The first test is called tactile localization. Instruct the patient to close their eyes, and ask them to localize where you have touched them. Initially, touch the side that you are concerned about — to confirm that sensation to light touch is intact. Then, simultaneously touch both sides and ask the patient to identify the number and location of places they felt the sensation. Repeat the same test on the legs. Extinction of the stimulus on one side may be a sign of a lesion in the contralateral parietal cortex.

Next, conduct the stereognosis test, which assesses the patient’s ability to specifically identify a common object, like a nickel or a quarter, just using their touch sensation. Request the patient to close their eyes and then identify the object in their hand.
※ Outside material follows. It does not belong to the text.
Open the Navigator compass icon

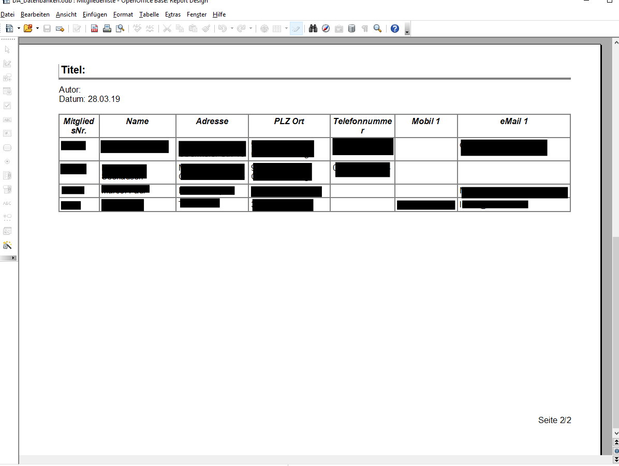pyautogui.click(x=326, y=29)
The patient may move it around to feel it, but they may not transfer the object from one hand to the other. Test the other hand in the same way with a different object. Patients should be able to differentiate coins, so it is not an acceptable answer to say “coin.” The patient should be able to correctly determine whether it’s a “nickel” or a “quarter.”
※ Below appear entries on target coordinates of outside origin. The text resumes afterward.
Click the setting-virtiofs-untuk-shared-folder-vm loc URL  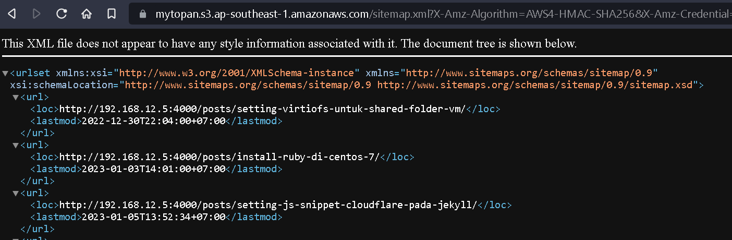tap(262, 109)
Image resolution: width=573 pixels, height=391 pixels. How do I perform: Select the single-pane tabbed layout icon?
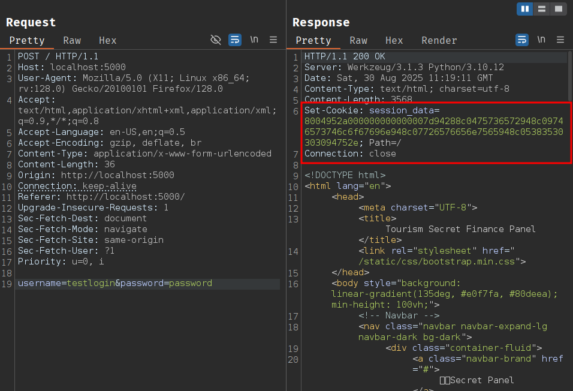(x=558, y=9)
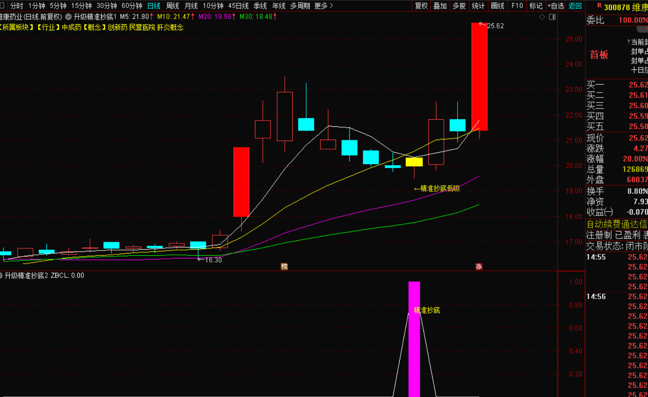The width and height of the screenshot is (648, 397).
Task: Add the stock via +自选
Action: (x=555, y=6)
Lastly, conduct the graphesthesia test, which is another method for assessing cortical functioning. Ask the patient to close their eyes and extend their arm with palm facing up. With the tip of a pen, draw a number from zero to nine on the patient’s palm. Make sure that the number is facing the patient and not you. Ask them to identify the number. Repeat the test on the opposite hand. Inability to correctly identify numbers may be indicative of a lesion in the contralateral parietal cortex.
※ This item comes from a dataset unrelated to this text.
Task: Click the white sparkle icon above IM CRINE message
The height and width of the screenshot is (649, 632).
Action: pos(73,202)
“This concludes general sensory testing, which is the most subjective portion of the neurological exam, and requires patient’s cooperation and full effort. There are other ways to examine the sensory system, including two-point discrimination, which tests the ability of a patient to differentiate one stimulus from two. Overall, the sensory examination demands vigilance on the part of the examiner to make sure the patient is providing accurate and honest answers. Be suspicious of sensory findings that do not fit anatomical patterns, or those that may not correlate with the more objective findings seen during other sections of the neurological examination. Any abnormal results of sensory testing need to be correlated with the results from other parts of the neuro exam to ensure and determine the pattern of abnormality.”

You have just watched a JoVE video describing the sensory examination. In this presentation, we revisited the anatomy of the major sensory pathways, and the dermatomes. Then, we discussed the steps for examining primary modalities as well as a few tests for cortical functioning assessment. As always, thanks for watching!